伝説的名盤が発売50周年! ビートルズはなぜ長年愛されるのか、レコード会社担当に聞いてみた

『サージェント・ペパーズ・ロンリー・ハーツ・クラブ・バンド』デラックスセット

 ポピュラー音楽の歴史を振り返って、最も重要なアルバムを挙げるとしたら何が思い浮かぶだろうか?

 おそらく洋楽に詳しい人なら、音楽雑誌『ローリング・ストーン』が「マルチトラック使用などによる革新的な音楽表現を生み出し、ミュージシャン、パイオニア、ポップ・スターとしての資質を兼ね備えたビートルズが残した全ての作品の中でも最高の仕事」という最大級の賛辞を呈して、「偉大なアルバム500選」第1位に選出した、’67年のオリジナルアルバム『サージェント・ペパーズ・ロンリー・ハーツ・クラブ・バンド』を真っ先に思い浮かべるだろう。

 つい先日、来日公演のあったポール・マッカトニーが収録曲の「ビーイング・フォー・ザ・ベネフィット・オブ・ミスター・カイト」を演奏したことも記憶に新しいが、本作はグラミー賞で最優秀アルバム賞を含む4部門を獲得。

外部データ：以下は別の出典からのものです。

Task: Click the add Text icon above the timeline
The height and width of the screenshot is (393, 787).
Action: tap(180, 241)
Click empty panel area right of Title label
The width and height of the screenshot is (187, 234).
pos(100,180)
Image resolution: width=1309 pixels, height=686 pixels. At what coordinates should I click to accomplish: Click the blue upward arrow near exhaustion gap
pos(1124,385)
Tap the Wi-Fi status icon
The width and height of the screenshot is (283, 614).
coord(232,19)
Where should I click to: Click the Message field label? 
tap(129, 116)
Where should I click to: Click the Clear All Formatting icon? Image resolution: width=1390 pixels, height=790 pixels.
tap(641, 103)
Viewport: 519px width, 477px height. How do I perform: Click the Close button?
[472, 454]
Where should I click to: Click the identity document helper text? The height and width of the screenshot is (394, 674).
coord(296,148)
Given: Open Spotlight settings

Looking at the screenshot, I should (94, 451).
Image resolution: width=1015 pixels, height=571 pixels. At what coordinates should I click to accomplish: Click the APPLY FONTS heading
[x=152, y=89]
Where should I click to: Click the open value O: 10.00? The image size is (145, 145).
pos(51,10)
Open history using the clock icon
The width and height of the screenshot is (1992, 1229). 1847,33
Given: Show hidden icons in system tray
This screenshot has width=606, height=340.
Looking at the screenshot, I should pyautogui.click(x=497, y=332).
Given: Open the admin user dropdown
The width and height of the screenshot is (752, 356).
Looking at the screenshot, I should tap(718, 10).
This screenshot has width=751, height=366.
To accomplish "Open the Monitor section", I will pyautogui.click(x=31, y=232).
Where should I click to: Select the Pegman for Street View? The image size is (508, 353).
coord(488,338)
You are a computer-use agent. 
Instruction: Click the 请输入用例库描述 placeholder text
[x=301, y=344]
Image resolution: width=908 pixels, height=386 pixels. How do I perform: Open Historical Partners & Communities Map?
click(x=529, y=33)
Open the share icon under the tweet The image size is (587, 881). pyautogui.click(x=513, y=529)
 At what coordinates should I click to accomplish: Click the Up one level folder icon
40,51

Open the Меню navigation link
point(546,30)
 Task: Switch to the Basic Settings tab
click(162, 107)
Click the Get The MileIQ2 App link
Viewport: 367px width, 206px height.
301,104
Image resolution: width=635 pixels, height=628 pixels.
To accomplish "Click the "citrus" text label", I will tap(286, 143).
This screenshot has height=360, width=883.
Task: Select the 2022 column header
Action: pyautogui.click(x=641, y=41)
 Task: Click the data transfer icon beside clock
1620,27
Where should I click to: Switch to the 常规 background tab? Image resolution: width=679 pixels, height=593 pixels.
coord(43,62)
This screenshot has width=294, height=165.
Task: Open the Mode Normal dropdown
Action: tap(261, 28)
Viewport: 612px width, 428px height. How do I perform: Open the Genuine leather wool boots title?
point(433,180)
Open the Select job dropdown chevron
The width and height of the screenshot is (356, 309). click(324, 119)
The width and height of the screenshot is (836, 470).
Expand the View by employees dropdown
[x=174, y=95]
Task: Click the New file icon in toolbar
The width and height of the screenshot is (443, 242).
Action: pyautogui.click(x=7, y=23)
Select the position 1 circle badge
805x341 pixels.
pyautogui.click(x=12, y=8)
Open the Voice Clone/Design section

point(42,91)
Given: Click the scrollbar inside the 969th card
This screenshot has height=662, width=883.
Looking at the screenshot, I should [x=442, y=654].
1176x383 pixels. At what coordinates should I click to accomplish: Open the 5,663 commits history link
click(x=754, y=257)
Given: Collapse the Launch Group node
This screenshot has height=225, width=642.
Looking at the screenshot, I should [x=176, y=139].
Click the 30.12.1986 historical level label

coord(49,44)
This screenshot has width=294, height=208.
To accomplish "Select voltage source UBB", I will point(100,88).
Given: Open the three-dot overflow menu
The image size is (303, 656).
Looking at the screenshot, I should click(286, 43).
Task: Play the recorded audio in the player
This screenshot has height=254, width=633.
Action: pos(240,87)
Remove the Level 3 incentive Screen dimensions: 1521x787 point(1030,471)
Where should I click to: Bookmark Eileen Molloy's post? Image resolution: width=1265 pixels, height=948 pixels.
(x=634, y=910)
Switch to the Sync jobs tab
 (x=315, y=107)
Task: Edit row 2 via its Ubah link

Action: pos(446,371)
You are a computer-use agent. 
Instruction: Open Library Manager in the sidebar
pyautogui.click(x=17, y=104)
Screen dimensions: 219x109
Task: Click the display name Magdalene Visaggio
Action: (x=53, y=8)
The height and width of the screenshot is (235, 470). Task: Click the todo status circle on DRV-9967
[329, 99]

イギリスのチャートでは27週連続で1位の座にとどまり、連続148週チャートにランクインするなど、まさに名盤中の名盤だ。

 リリースから50年目を迎える今年、同作の50周年記念エディションがリリースされる。時を経ても色あせないその魅力や制作の裏話を、ユニバーサルミュージック制作本部主任の多田行コ氏に話を聞いた。

――まずは今回の50周年記念エディションはこれまでとどこが違うのでしょうか?

「今回、記念エディションには新しいステレオ・ミックスが収録されています。